== Segment start ==

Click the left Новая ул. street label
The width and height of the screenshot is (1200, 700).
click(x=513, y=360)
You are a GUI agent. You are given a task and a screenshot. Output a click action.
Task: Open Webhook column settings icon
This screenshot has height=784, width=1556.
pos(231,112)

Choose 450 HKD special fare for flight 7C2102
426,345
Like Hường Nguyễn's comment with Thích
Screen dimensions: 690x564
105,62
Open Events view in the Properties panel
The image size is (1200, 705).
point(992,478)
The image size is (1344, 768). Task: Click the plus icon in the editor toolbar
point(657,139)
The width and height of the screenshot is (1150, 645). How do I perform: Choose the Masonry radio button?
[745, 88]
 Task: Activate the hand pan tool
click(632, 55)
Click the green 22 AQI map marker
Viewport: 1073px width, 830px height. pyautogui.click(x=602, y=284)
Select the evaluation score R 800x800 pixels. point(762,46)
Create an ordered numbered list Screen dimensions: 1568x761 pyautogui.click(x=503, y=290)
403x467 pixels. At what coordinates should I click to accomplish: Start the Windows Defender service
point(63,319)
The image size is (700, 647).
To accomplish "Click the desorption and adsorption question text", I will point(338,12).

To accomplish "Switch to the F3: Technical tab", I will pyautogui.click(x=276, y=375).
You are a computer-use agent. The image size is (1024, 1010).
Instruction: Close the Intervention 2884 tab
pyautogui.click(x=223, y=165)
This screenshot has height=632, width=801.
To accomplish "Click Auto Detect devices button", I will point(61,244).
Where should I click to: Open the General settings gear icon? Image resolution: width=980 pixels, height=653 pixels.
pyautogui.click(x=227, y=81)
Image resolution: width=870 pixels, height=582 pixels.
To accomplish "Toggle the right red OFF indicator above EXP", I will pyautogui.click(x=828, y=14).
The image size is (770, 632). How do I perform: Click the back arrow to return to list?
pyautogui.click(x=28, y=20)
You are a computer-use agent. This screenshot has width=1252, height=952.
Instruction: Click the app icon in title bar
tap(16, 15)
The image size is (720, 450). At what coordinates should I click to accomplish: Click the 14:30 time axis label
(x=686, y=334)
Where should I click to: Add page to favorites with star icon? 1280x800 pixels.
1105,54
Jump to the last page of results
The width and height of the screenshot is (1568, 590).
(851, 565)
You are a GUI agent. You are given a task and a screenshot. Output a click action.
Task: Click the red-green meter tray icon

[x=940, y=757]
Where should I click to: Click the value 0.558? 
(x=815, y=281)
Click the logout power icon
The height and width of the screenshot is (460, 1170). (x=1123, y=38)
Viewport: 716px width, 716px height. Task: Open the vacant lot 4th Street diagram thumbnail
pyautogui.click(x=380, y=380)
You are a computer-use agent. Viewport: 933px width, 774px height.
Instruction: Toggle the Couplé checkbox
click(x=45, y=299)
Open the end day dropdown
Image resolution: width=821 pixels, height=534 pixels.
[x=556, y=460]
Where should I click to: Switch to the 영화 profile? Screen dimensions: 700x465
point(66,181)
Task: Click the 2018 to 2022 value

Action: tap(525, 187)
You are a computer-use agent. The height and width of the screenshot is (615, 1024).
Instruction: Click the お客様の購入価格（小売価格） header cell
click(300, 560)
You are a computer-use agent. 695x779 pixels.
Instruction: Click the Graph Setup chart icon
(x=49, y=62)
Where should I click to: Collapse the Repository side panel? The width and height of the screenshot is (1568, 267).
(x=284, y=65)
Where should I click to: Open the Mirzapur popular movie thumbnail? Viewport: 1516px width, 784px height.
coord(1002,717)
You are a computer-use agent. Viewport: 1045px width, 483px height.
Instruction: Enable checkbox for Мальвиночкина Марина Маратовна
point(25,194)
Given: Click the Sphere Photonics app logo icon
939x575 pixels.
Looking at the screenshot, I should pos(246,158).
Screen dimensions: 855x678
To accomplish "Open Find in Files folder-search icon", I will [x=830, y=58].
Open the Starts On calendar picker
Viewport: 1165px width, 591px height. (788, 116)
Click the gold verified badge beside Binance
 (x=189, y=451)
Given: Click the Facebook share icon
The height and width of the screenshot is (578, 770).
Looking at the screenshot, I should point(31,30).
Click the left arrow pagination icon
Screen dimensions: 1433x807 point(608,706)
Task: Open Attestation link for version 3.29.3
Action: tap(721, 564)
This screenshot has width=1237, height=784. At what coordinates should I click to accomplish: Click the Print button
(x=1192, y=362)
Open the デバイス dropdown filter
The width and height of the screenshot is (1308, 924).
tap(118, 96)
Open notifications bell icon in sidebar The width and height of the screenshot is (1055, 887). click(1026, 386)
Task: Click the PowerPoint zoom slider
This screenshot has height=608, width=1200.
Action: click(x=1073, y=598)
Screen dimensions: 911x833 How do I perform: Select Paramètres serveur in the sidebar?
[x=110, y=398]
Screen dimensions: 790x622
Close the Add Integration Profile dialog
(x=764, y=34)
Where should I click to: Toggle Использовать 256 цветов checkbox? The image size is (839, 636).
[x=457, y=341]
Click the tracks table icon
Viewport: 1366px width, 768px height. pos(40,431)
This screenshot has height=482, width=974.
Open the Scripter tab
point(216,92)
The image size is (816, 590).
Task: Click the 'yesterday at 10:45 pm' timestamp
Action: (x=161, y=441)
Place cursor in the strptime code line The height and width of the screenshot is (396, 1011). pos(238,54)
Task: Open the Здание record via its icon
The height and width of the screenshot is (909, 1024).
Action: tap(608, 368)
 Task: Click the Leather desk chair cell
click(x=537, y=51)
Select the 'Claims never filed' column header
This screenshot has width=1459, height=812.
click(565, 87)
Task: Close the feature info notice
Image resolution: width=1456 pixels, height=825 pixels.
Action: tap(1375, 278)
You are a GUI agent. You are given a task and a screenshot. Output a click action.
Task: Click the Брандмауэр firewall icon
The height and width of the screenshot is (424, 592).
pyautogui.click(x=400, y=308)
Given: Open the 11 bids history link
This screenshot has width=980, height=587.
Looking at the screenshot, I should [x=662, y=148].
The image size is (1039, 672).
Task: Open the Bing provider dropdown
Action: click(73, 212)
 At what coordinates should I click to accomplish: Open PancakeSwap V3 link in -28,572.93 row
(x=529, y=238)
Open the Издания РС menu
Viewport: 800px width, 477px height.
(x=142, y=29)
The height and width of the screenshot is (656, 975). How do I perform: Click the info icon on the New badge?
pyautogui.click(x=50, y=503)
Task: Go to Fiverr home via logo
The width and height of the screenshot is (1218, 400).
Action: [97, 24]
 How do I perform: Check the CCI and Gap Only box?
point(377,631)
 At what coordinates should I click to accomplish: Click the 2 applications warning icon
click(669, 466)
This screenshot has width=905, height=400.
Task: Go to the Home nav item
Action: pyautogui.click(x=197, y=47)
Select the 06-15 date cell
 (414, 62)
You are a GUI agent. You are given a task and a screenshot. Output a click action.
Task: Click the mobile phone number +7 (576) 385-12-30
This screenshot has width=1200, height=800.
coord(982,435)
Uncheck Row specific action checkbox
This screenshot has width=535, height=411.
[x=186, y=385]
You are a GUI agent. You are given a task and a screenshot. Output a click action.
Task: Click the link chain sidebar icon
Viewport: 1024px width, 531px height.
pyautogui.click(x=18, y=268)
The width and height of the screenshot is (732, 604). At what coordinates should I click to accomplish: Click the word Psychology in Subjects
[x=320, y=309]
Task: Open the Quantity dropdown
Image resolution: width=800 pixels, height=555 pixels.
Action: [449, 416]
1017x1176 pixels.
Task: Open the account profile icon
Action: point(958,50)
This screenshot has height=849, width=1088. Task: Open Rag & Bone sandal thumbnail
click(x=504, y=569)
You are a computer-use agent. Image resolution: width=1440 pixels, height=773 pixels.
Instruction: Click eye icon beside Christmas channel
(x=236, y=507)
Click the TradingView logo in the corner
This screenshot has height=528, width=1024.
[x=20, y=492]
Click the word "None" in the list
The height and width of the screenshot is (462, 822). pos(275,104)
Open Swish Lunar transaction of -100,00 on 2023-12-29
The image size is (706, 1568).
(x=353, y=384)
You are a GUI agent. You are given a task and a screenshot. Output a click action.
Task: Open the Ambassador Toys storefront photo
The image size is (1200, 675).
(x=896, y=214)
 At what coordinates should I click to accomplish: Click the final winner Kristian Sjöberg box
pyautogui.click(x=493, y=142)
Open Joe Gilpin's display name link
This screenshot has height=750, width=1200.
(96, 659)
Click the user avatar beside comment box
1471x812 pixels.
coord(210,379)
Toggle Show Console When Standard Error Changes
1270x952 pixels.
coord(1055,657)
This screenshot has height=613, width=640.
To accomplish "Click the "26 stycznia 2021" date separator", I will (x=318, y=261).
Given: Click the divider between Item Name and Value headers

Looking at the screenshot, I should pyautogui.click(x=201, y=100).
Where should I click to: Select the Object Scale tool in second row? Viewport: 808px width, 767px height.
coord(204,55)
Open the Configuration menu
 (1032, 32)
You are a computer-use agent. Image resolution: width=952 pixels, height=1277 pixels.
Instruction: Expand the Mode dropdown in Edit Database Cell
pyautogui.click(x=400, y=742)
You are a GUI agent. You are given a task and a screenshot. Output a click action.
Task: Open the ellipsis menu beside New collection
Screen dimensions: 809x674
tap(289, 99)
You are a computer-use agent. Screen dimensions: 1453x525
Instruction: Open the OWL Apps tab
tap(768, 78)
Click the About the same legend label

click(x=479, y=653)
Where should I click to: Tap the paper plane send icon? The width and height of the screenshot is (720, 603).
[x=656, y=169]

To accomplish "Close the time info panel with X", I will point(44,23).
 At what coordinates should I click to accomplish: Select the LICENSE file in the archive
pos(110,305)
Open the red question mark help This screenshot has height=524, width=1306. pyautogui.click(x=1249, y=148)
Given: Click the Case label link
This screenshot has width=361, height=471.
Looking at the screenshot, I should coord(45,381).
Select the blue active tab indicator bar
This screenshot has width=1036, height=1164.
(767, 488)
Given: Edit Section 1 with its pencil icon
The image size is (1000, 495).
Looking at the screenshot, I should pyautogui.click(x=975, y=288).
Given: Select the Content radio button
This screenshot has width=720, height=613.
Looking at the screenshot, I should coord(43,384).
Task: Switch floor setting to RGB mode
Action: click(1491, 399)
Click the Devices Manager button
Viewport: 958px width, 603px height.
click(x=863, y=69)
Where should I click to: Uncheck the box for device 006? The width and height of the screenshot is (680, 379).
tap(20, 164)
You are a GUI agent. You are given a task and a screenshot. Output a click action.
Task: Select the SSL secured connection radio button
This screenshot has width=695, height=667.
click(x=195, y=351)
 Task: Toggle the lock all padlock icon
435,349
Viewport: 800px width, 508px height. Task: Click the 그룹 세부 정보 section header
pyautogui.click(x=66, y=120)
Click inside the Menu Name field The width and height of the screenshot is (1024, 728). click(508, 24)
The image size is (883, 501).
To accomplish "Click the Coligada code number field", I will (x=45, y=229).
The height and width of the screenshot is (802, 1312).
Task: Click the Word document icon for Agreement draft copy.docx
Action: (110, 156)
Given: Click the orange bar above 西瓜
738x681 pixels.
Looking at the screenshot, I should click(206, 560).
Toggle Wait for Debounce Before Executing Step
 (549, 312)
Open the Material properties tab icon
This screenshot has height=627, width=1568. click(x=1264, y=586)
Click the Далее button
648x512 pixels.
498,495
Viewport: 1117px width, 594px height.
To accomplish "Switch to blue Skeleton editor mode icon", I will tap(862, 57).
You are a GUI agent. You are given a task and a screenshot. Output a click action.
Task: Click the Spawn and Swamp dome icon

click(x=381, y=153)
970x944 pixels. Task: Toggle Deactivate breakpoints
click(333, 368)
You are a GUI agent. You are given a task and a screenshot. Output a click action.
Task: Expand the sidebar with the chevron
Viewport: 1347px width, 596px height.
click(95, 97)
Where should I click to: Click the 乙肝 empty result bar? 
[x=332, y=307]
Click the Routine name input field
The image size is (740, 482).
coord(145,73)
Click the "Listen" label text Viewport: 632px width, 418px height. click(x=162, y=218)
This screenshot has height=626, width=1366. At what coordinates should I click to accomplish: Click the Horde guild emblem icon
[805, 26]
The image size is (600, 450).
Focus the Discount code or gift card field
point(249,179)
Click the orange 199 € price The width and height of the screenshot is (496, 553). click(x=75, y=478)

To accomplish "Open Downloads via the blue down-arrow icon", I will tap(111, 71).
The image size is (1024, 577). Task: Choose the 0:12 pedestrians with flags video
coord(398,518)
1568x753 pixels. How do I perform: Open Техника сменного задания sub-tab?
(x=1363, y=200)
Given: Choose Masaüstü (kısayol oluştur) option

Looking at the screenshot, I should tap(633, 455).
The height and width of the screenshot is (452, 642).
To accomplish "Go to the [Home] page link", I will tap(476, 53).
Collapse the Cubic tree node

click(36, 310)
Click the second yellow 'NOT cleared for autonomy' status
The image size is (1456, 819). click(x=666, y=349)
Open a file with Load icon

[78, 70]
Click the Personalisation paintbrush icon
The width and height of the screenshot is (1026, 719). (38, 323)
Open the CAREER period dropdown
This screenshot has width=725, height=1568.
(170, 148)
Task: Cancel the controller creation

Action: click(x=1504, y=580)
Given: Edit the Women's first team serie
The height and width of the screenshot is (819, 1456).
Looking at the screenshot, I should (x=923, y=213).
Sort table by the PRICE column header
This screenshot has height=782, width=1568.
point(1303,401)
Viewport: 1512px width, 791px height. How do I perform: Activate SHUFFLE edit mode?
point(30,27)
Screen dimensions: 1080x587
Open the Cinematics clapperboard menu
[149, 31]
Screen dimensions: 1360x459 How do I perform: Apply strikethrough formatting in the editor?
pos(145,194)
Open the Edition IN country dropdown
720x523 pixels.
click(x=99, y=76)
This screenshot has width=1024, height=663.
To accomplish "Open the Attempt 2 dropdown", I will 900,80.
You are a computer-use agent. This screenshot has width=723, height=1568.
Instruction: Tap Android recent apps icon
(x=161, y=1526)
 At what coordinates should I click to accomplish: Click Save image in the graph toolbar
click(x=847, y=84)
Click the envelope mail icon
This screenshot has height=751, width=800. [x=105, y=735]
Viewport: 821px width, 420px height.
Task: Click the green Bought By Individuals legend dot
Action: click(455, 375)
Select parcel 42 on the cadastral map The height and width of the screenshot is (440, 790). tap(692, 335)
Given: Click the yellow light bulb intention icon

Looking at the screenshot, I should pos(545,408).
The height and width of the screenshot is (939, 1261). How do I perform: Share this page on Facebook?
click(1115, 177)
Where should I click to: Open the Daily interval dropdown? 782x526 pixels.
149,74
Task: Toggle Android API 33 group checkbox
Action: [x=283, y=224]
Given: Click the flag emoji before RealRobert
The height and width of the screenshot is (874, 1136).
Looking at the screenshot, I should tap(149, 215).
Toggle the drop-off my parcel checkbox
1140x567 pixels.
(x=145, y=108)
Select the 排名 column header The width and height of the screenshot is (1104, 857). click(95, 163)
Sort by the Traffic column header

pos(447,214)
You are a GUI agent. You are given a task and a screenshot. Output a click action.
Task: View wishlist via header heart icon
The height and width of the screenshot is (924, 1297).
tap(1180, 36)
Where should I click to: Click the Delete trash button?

== Segment end ==

> _Exercise goal_
Go line by line through the listing and count every line that includes the word "above". Only the total is needed.

> _Expected answer_
2